### Your tasks
A - Summarize the timeshare resale discussion below in two sentences.
B - Answer these questions using the timeshare resale discussion below:
(i) What loss does a developer purchase incur almost immediately, according to the first post?
(ii) Which site does DanCali say generally has lower prices than RedWeek?
(iii) For much less than what amount does DanCali say Ko Olina weeks can be found on eBay?
C - Carry on the timeshare resale discussion below, starting where it stops.

### Text excerpt
And don't forget that whatever you buy resale you can resell a month later for about the same price. Not so with a developer purchase, where you'd incur a loss of 50%+ almost immediately.

P.S. "Resale prices" on Redweek are just asking prices...


----------



## larryallen (Aug 19, 2010)

*re-sales...*

_P.S. "Resale prices" on Redweek are just asking prices..._

I have been making some offers in line with prices reported on the ROFR page but no luck yet.


----------



## DanCali (Aug 19, 2010)

larryallen said:


> _P.S. "Resale prices" on Redweek are just asking prices..._
> 
> I have been making some offers in line with prices reported on the ROFR page but no luck yet.



ROFR hasn't been exercised actively for a very long time by Marriott. You are pretty safe on that front even if you paid much less than what is in that database.

eBay generally has lower prices than RedWeek. Some sellers are shady and I never felt comfortable buying timeshares there, but it's a good place to gauge the bottom end of selling prices. You'll find Ko Olina weeks there for much less than $30K... (this one ends in 20 hours: http://cgi.ebay.com/ws/eBayISAPI.dll?ViewItem&item=370419641353).


----------



## CatJ114683 (Aug 19, 2010)

[Items stored from a collection]
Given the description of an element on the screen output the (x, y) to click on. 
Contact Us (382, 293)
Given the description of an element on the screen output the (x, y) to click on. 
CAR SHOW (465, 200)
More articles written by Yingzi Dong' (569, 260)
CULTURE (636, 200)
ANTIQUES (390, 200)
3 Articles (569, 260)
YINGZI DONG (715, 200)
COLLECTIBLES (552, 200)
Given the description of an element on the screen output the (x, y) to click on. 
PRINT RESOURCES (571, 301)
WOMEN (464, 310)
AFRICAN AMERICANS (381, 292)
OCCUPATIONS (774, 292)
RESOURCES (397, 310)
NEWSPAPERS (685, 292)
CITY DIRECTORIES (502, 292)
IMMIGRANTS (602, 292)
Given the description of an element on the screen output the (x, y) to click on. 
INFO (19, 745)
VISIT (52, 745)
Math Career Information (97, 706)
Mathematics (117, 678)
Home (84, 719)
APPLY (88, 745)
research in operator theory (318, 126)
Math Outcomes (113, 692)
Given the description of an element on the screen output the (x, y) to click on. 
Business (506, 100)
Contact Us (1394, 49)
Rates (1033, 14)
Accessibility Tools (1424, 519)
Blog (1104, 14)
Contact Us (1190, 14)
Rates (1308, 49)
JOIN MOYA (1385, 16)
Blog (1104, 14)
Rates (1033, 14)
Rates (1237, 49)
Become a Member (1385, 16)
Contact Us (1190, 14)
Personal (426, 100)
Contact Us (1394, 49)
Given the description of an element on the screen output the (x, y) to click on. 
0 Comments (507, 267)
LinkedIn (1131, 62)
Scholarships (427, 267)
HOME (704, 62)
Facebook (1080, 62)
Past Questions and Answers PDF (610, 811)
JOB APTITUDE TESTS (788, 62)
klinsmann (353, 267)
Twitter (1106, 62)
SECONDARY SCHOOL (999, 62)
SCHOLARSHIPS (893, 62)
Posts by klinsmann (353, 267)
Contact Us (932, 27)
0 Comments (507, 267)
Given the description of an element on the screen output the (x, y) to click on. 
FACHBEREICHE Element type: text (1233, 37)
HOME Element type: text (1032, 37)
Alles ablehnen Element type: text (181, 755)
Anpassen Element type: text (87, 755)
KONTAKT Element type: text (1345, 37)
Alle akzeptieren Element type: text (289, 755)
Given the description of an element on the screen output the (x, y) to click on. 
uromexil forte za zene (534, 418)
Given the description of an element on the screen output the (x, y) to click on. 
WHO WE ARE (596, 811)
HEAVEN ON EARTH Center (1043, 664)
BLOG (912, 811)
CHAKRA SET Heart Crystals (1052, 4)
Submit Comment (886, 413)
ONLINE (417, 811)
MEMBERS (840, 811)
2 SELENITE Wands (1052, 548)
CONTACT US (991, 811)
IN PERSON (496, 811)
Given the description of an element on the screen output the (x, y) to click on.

### Final results
A - A timeshare bought resale can be resold a month later for about the same price, whereas a developer purchase loses 50% or more almost immediately, and Redweek's "resale prices" are only asking prices. One participant has made offers in line with prices on the ROFR page without success, and another replies that Marriott has not actively exercised ROFR for a very long time and that eBay, despite some shady sellers, generally has lower prices than RedWeek and is a good place to gauge the bottom end of selling prices.

B -
(i) A loss of 50% or more.
(ii) eBay.
(iii) $30K.

C -
This seems like a good string to post our recent "Discover the Marriott Point Systems meeting" that we attended just last week while on vaca. We were among maybe 15 other couples attending this meeting.   The presenter gave the spiel, and while a strong presenter, was no match for the questions and comments that came from the group.  One of the points (no pun intended) that she made for pro-points was that Marriott would not be handing over any vacant units to Interval, as they were all going into a land trust, so trading would be effectively short-stopped.  Someone brought up the fact that weeks purchased independently of the Marriott were not eligible to play the point game, and those units would either be rented on Red Week etc.  Her comeback was that most Marriott properties were not being purchased "black market" as she called it. That created quite a buzz in the room, because apparently almost everyone there had not purchased through Marriott, but through resellers.  She openly admitted that the program was a 'better' option for multiple week owners who wanted to take 2 lower-end properties and turn them into a fabulous week at a high end property.  Same stuff we have all heard before.  All in all, Marriott came off as being pompous and self serving, totally going back on the sales goop they dished out for the past 10-20 years..  (Oh a lock off is the best.. divide it up and get 2 weeks vacation for the price of 1!!!)  One fellow asked if this program was so great, why didn't they just give the point value to the legacy customers instead of making them purchase the points?  Well, someone has to pay for the fancy new reservation equipment, staff training etc. etc. not to mention the biggest elephant in the whole system, the new resort at Marco Island.  The meeting left everyone quite aggravated and I think I saw the presenter sweating.


----------



## thinze3 (Aug 19, 2010)

Will Marriott let you buy DC points on the resale market?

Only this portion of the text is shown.